> On Sep 8, 2022, at 9:27 AM, Mark Kettenis <mark.kette...@xs4all.nl> wrote:
> 
>> Date: Thu, 8 Sep 2022 08:32:27 -0500
>> From: Scott Cheloha <scottchel...@gmail.com>
>> 
>> On Tue, Sep 06, 2022 at 03:30:44AM -0700, Mike Larkin wrote:
>>> On Sun, Sep 04, 2022 at 02:50:10PM +1000, Jonathan Gray wrote:
>>>> On Sat, Sep 03, 2022 at 05:33:01PM -0500, Scott Cheloha wrote:
>>>>> On Sat, Sep 03, 2022 at 10:37:31PM +1000, Jonathan Gray wrote:
>>>>>> On Sat, Sep 03, 2022 at 06:52:20AM -0500, Scott Cheloha wrote:
>>>>>>>> On Sep 3, 2022, at 02:22, Jonathan Gray <j...@jsg.id.au> wrote:
>>>>>>>> 
>>>>>>>> ???On Fri, Sep 02, 2022 at 06:00:25PM -0500, Scott Cheloha wrote:
>>>>>>>>> dv@ suggested coming to the list to request testing for the pvclock(4)

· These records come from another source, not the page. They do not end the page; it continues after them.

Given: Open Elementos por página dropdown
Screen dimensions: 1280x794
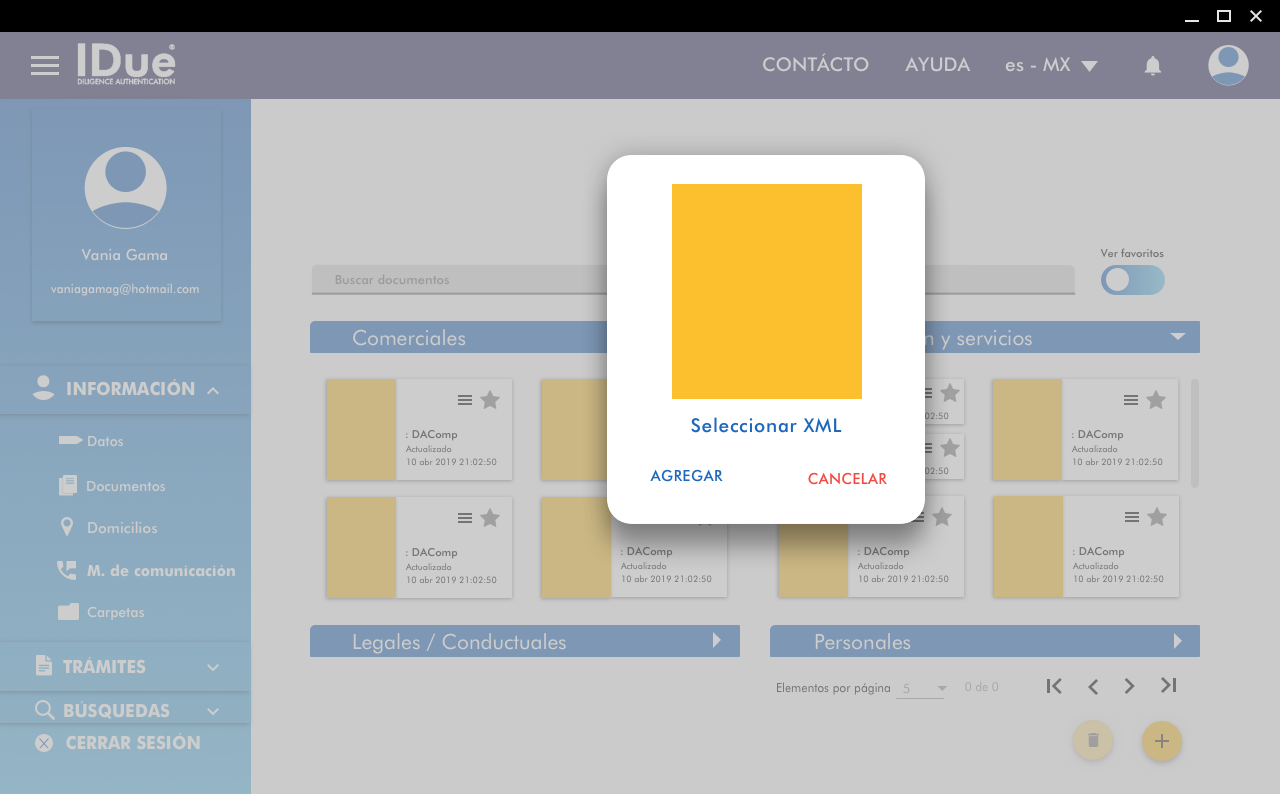Looking at the screenshot, I should [921, 688].
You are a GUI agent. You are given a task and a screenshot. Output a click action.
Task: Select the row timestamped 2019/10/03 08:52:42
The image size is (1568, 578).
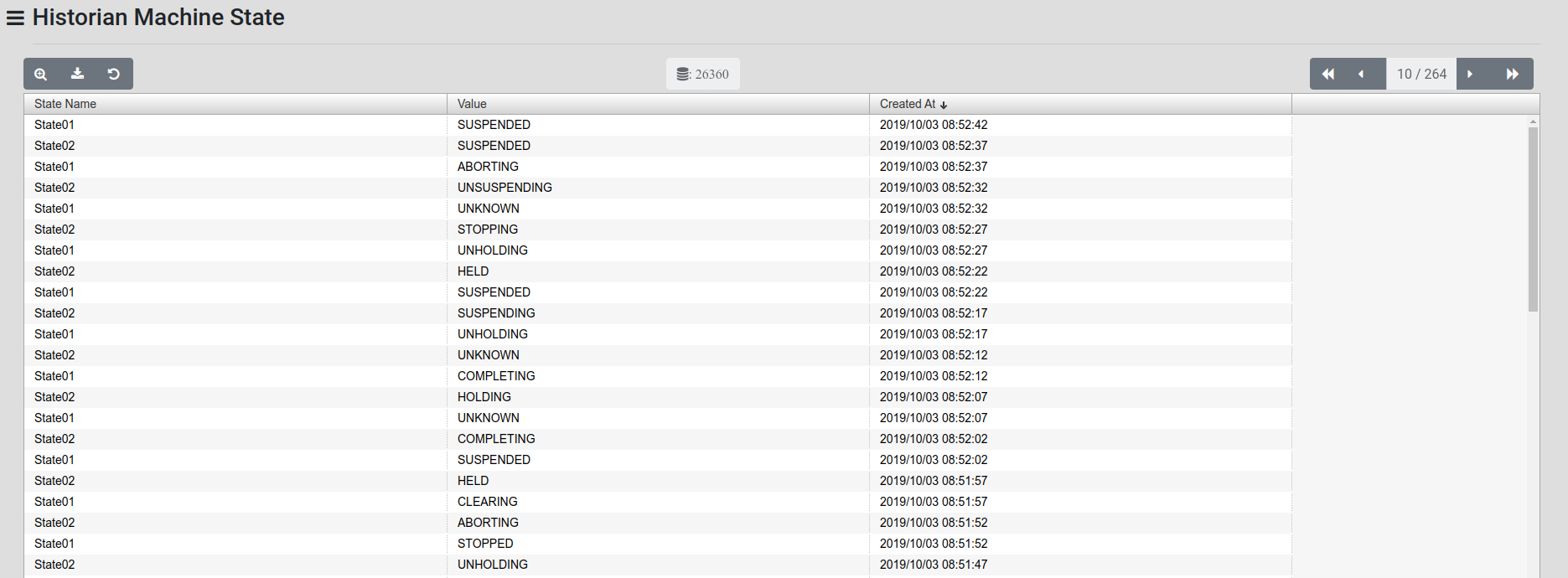(x=934, y=125)
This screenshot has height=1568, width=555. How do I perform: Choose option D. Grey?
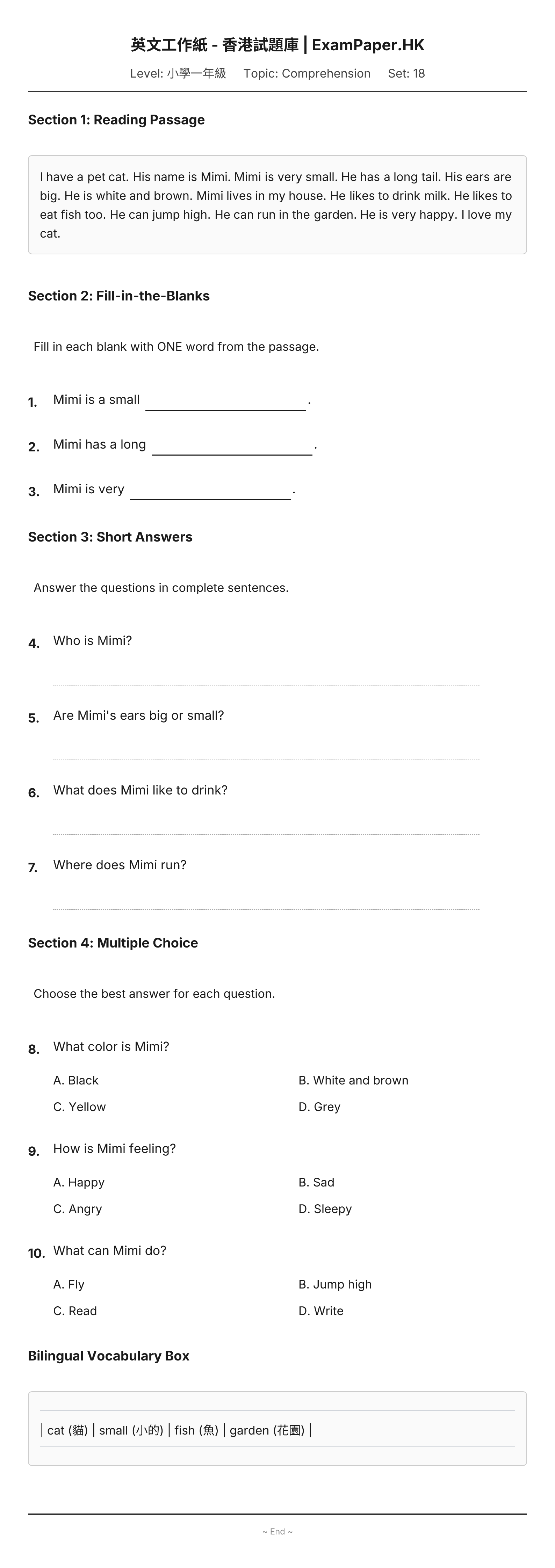pos(319,1107)
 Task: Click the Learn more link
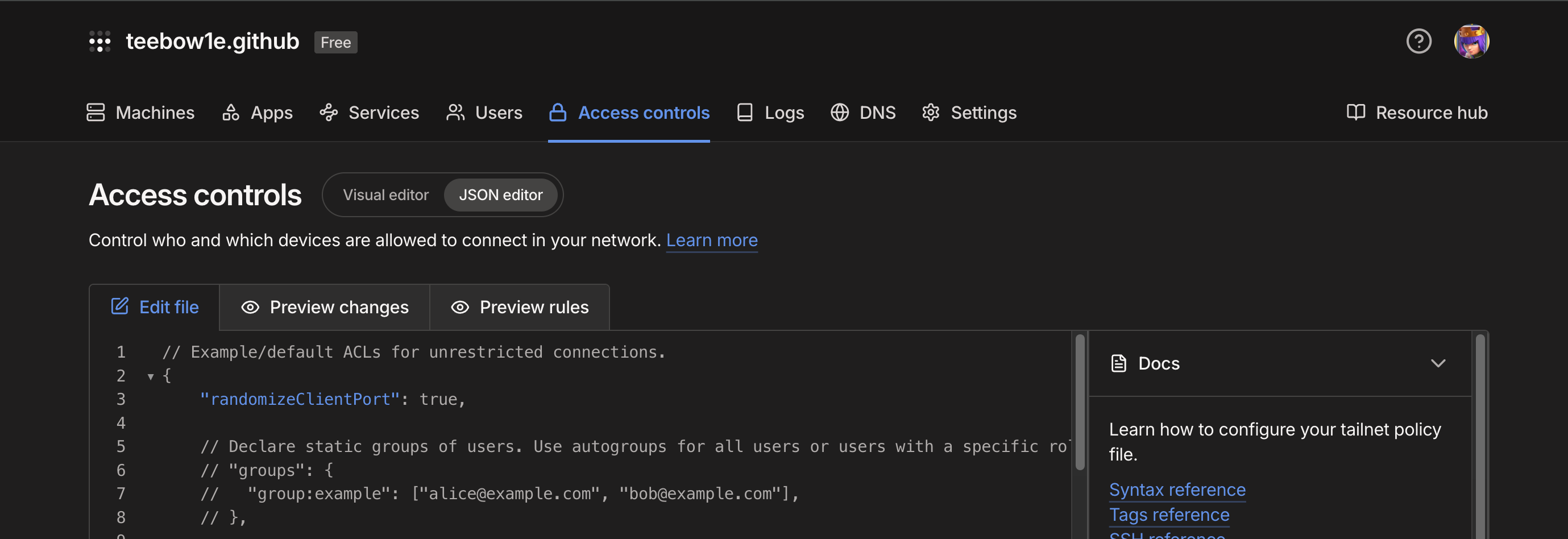pos(712,241)
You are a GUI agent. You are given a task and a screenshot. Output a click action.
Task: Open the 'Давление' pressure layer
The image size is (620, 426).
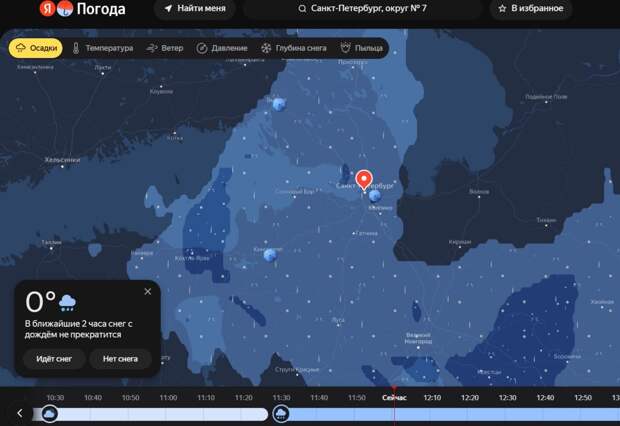[222, 48]
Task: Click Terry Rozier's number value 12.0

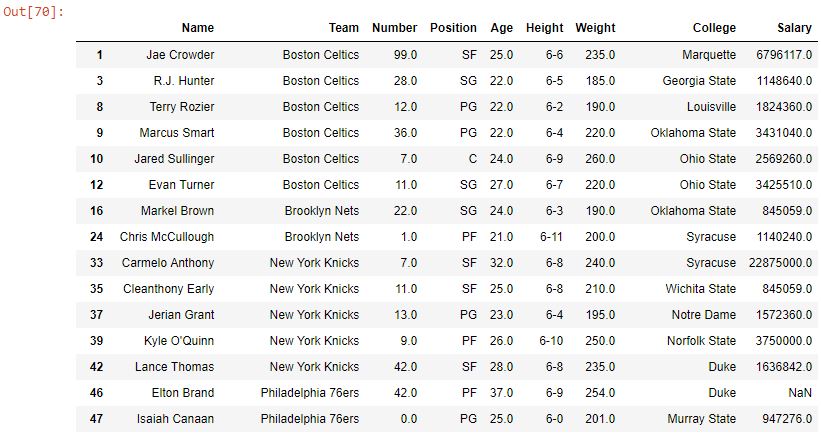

>>>>>>>>> driver.  Attached is a patch that corrects several bugs.  Most of
>>>>>>>>> these changes will only matter in the non-TSC_STABLE case on a
>>>>>>>>> multiprocessor VM.
>>>>>>>>> 
>>>>>>>>> Ideally, nothing should break.
>>>>>>>>> 
>>>>>>>>> - pvclock yields a 64-bit value.  The BSD timecounter layer can only
>>>>>>>>> use the lower 32 bits, but internally we need to track the full
>>>>>>>>> 64-bit value to allow comparisons with the full value in the
>>>>>>>>> non-TSC_STABLE case.  So make pvclock_lastcount a 64-bit quantity.
>>>>>>>>> 
>>>>>>>>> - In pvclock_get_timecount(), move rdtsc() up into the lockless read
>>>>>>>>> loop to get a more accurate timestamp.
>>>>>>>>> 
>>>>>>>>> - In pvclock_get_timecount(), use rdtsc_lfence(), not rdtsc().
>>>>>>>>> 
>>>>>>>>> - In pvclock_get_timecount(), check that our TSC value doesn't predate
>>>>>>>>> ti->ti_tsc_timestamp, otherwise we will produce an enormous value.
>>>>>>>>> 
>>>>>>>>> - In pvclock_get_timecount(), update pvclock_lastcount in the
>>>>>>>>> non-TSC_STABLE case with more care.  On amd64 we can do this with an
>>>>>>>>> atomic_cas_ulong(9) loop because u_long is 64 bits.  On i386 we need
>>>>>>>>> to introduce a mutex to protect our comparison and read/write.
>>>>>>>> 
>>>>>>>> i386 has cmpxchg8b, no need to disable interrupts
>>>>>>>> the ifdefs seem excessive
>>>>>>> 
>>>>>>> How do I make use of CMPXCHG8B on i386
>>>>>>> in this context?
>>>>>>> 
>>>>>>> atomic_cas_ulong(9) is a 32-bit CAS on
>>>>>>> i386.
>>>>>> 
>>>>>> static inline uint64_t
>>>>>> atomic_cas_64(volatile uint64_t *p, uint64_t o, uint64_t n)
>>>>>> {
>>>>>>  return __sync_val_compare_and_swap(p, o, n);
>>>>>> }
>>>>>> 
>>>>>> Or md atomic.h files could have an equivalent.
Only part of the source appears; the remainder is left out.